Today I made some modifications to prevent the aggregator from temporarily removing all the posts from a particular user if that feed can’t be reached on a particular run. There are a few more things I’d like to do before it’s ready to release, however.
First of all, I’d like an “add Feed” page. As it stands currently, adding a feed to the aggregator requires manually appending a line to a file on the server. I’d like a user to be able to simple fill in a box with the URL to the feed she wishes to add, alter a few preferences for that feed if she doesn’t like the defaults, and then see that feed in the aggregator.

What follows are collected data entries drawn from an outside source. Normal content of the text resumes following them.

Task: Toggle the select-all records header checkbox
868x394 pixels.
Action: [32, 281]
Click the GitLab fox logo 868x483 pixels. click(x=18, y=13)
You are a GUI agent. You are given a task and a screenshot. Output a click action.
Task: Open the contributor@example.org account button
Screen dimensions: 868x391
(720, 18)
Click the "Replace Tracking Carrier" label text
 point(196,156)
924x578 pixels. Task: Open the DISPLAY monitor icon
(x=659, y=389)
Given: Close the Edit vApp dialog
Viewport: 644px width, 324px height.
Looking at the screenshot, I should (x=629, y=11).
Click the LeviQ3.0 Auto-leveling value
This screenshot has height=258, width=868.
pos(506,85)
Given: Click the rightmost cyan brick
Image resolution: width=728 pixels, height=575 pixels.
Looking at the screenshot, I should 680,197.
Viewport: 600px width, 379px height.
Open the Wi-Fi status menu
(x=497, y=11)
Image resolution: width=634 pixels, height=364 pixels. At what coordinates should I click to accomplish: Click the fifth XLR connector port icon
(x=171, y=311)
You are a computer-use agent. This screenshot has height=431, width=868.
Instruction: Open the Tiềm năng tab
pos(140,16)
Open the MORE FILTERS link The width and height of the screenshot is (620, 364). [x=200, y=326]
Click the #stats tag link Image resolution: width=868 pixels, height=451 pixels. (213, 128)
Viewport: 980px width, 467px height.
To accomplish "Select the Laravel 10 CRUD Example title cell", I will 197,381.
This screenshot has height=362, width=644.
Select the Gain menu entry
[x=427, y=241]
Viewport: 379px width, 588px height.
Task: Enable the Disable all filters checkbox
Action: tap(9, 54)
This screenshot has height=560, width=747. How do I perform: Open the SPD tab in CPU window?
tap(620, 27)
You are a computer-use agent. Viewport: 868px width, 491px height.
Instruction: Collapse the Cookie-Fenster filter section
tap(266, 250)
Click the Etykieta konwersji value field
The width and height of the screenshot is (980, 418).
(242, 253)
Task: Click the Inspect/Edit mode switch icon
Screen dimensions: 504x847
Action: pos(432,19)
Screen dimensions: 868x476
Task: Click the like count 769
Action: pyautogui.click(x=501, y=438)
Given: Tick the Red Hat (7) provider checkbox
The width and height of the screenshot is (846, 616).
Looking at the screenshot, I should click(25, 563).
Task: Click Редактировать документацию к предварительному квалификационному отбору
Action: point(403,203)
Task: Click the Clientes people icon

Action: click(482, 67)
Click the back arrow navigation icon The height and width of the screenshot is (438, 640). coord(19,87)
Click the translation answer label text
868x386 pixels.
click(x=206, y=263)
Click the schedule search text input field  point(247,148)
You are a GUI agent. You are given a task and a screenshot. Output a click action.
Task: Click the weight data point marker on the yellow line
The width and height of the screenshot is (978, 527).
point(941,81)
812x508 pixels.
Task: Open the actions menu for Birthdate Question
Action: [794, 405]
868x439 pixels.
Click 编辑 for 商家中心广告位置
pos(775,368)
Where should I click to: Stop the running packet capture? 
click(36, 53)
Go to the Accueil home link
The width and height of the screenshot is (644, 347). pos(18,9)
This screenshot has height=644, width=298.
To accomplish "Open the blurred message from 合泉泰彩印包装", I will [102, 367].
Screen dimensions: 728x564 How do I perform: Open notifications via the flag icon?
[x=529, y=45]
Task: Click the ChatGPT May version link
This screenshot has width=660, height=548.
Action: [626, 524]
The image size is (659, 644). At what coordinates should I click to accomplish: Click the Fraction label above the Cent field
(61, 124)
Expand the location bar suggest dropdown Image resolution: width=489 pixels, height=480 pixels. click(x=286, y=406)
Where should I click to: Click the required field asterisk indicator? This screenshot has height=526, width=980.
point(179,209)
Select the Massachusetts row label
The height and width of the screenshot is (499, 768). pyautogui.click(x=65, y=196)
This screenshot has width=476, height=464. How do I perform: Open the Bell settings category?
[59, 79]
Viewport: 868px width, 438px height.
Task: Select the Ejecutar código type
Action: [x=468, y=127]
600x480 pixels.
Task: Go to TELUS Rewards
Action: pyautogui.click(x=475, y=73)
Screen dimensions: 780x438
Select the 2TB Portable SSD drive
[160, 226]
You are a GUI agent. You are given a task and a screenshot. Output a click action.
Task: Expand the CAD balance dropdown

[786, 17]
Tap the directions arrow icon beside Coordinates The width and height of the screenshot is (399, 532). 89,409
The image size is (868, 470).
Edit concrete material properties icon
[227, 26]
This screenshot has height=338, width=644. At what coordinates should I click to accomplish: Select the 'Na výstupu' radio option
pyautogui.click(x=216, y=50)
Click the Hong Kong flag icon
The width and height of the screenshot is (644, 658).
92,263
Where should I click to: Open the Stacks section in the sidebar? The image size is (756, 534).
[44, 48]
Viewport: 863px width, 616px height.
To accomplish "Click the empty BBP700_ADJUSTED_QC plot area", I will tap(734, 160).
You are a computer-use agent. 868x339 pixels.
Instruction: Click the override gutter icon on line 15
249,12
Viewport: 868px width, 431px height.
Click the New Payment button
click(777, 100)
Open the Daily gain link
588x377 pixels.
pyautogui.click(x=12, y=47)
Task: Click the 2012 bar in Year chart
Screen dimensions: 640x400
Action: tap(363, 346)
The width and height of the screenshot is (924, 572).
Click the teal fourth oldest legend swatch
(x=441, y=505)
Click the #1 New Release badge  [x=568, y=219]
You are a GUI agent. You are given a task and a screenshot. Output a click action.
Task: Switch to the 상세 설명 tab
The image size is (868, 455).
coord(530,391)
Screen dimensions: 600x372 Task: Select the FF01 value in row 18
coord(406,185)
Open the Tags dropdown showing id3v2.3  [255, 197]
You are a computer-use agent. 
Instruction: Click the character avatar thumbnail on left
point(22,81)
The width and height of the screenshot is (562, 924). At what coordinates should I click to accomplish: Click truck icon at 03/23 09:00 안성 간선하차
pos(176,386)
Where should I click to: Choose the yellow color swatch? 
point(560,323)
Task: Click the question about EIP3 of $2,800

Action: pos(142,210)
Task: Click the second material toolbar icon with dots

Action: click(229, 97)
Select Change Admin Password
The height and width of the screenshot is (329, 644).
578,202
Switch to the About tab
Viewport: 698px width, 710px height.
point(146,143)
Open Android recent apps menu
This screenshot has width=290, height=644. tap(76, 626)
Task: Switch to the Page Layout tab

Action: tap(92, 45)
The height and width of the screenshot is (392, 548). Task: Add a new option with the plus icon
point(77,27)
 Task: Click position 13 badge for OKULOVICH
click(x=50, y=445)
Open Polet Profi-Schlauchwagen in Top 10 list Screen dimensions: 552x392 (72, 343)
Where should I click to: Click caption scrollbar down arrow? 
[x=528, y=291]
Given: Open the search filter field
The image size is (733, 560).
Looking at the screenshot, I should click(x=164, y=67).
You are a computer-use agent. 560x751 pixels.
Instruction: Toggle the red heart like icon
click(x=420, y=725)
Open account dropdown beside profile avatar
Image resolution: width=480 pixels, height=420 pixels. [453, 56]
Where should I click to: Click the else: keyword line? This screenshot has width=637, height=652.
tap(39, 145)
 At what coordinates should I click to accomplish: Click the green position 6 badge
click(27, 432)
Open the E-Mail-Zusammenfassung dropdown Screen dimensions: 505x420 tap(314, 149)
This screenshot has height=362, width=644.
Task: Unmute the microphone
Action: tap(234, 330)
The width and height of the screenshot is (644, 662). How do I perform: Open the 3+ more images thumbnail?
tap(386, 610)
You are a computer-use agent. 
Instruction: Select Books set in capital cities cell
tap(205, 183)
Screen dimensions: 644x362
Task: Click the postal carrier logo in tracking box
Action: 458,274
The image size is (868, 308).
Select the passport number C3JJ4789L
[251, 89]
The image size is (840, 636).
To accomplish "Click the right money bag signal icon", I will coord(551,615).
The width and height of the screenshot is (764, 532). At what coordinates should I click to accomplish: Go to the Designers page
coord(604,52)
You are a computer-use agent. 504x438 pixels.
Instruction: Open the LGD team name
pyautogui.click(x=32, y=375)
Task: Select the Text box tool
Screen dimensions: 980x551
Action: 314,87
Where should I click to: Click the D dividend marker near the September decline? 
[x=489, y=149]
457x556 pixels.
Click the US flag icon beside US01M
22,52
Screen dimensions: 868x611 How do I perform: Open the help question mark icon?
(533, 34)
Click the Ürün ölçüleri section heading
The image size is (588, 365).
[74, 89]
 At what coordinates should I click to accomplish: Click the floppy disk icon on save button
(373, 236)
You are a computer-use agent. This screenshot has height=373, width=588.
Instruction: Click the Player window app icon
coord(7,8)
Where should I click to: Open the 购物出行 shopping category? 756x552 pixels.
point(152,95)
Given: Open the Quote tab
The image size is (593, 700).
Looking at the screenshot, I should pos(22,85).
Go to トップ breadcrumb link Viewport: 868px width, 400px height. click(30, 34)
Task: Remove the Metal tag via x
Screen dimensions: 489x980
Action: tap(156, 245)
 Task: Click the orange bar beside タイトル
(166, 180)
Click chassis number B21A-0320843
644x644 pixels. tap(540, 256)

However, in order to allow additions via the web, a authentication interface is needed which adds another layer of complexity.
I’d also like the “add Feed” page to be able to auto-discover the URL of an RSS feed. This way, merely entering the URL to the front page of a news source will generally be enough to find the feed and add it to the system. With this feature in place, a bookmarklet could be created to make adding Feeds even easier.
The aggregator currently has a “bookmark” feature. This causes GoFoR to remember where you last left off reading so that it can give the user visual knowledge that she is now reading posts she’s already seen. However, this feature currently works using a variable on the URL line. With the authentication system in place, GoFoR should instead store this information on the server so that the “bookmark state” is maintained from browser to browser, whether the user is at home or at work.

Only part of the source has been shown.